Mystification: • It is possible for a man to work upon others through a false idea of their self. • The audience may sense a secret, mystery, and power behind the performance. • The performer may sense that his main secret is a petty one or a folk tale.
Reality and Contrivance: • We tend to see a performance as something that is not purposely put together, an unintentional product of the individual unconscious response to the fact in his situation. • We see a contrived performance as something that is pasted together there is no reality for which there is a direct response to • Performers may be sincerely convinced of their own sincerity, but this is not necessary. • An honest sincere performance may have less connect to the real world than we actually think.
A performer guides their private activities in accordance to existing moral standards. These standards may be associated with a reference group. This creates a non-present audience for their activities. • The individual privately maintains standards of behavior that they may not believe in due the belief that an unseen audience is present who will punish deviation from the standard. • In other words, an individual may be their own audience by imagining an audience to be present. • Then, it can be said that a team may stage performances for an audience that is not physically present to watch the show.
The definition of the situation that is projected by a participant is an integral part of a projection that is fostered and sustained by the intimate cooperation of more than one participant. • The performance team refers to any set of individuals who cooperate in staging a single routine. • The concept of a team allows us to think of performances that are given by one or more performers. • It is also important to point out that teammates work together to form a team impression.

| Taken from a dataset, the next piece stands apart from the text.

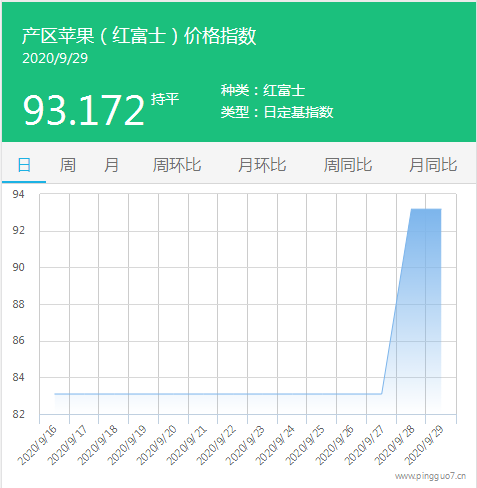Switch to the 月 (monthly) tab
Screen dimensions: 477x488
click(x=111, y=165)
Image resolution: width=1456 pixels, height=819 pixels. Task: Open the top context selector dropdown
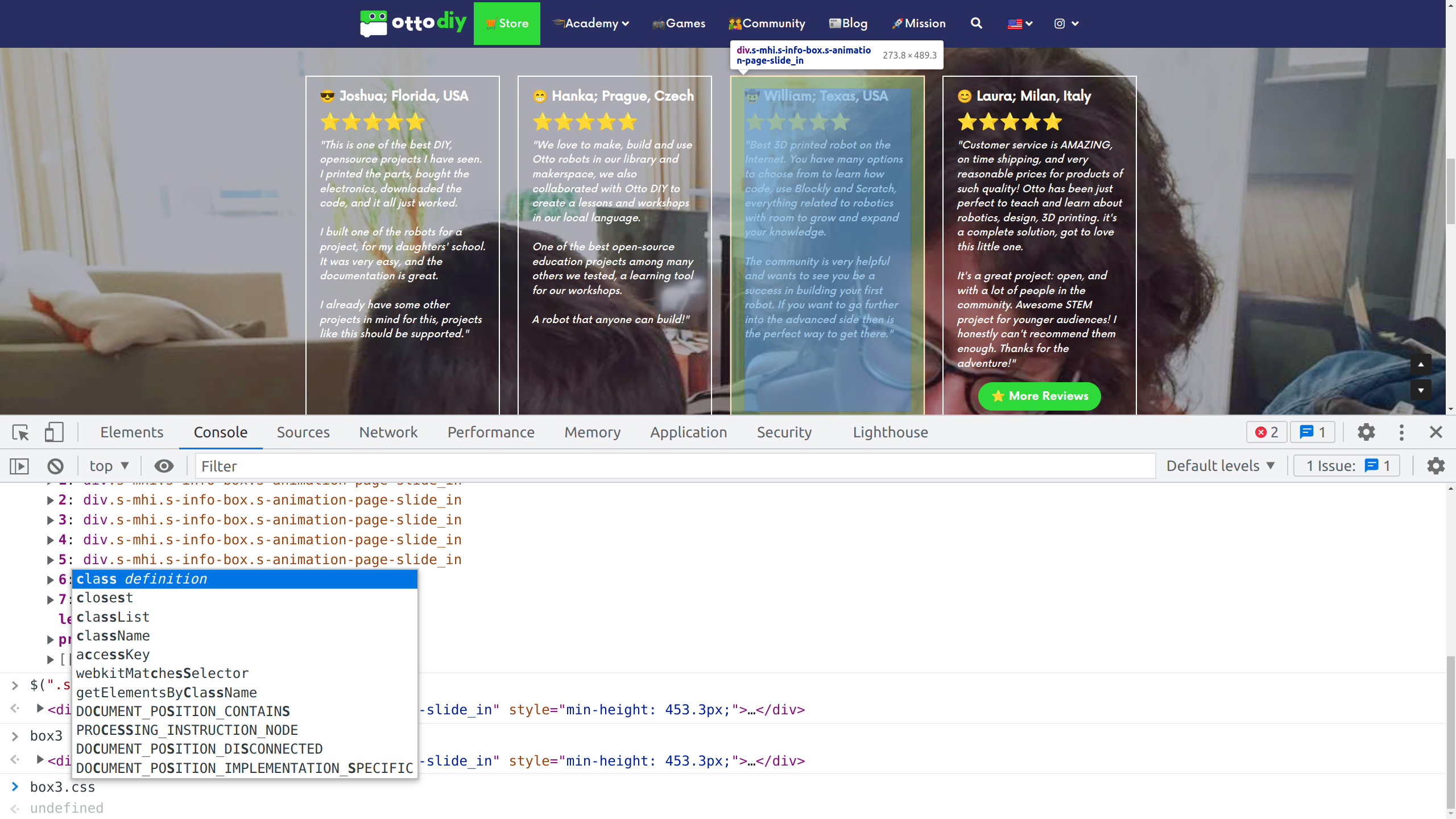click(109, 466)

Members of a team are in an important relationship to each other. • Teammates are related to one another by bounds of reciprocal dependence and reciprocal familiarity: • First, team members are bound by a reciprocal dependency, which links them together. That is each team member is forced to rely on the good conduct and behavior of their fellows, and they are forced to rely on them. • Secondly, in order to maintain a given definition of the situation before an audience, members are forced to define one another as persons “in the know”. In other words, team members are bound by rights of “familiarity”.
One of the team’s main objectives is to maintain their impression and a consistent definition of the situation. • In order to protect their impression team members are required to postpone taking a public stand. Once a team’s stand has been taken all members are obligated to follow. Therefore, teammates avoid disagreements in front of an audience. • In addition, the official word must be made available to all teammates so that they can play their part. Withholding information from a teammate inhibits their ability to assert a self to an audience. • When a team member makes a mistake the other members often wait for the audience to leave before punishing them. • Lastly, only individual who can be trusted are selected to participate in the team. For this reason, children are often not included in teams.
A team is a group in relation to an interaction or series of interaction that are relevant to a particular definition of the situation. • A team has the character of a secret society. • The audience is aware of the fact that all members of the team are held together by a bond that no member of the audience shares. • Since we all participate in teams we all carry within ourselves the guilt of conspirators.
Discussion Questions: 1) Do you believe Goffman’s theory is a superficial theory of human action or not? 2) Is there really a backstage? 3) Why is it so easy for misrepresentation to take place?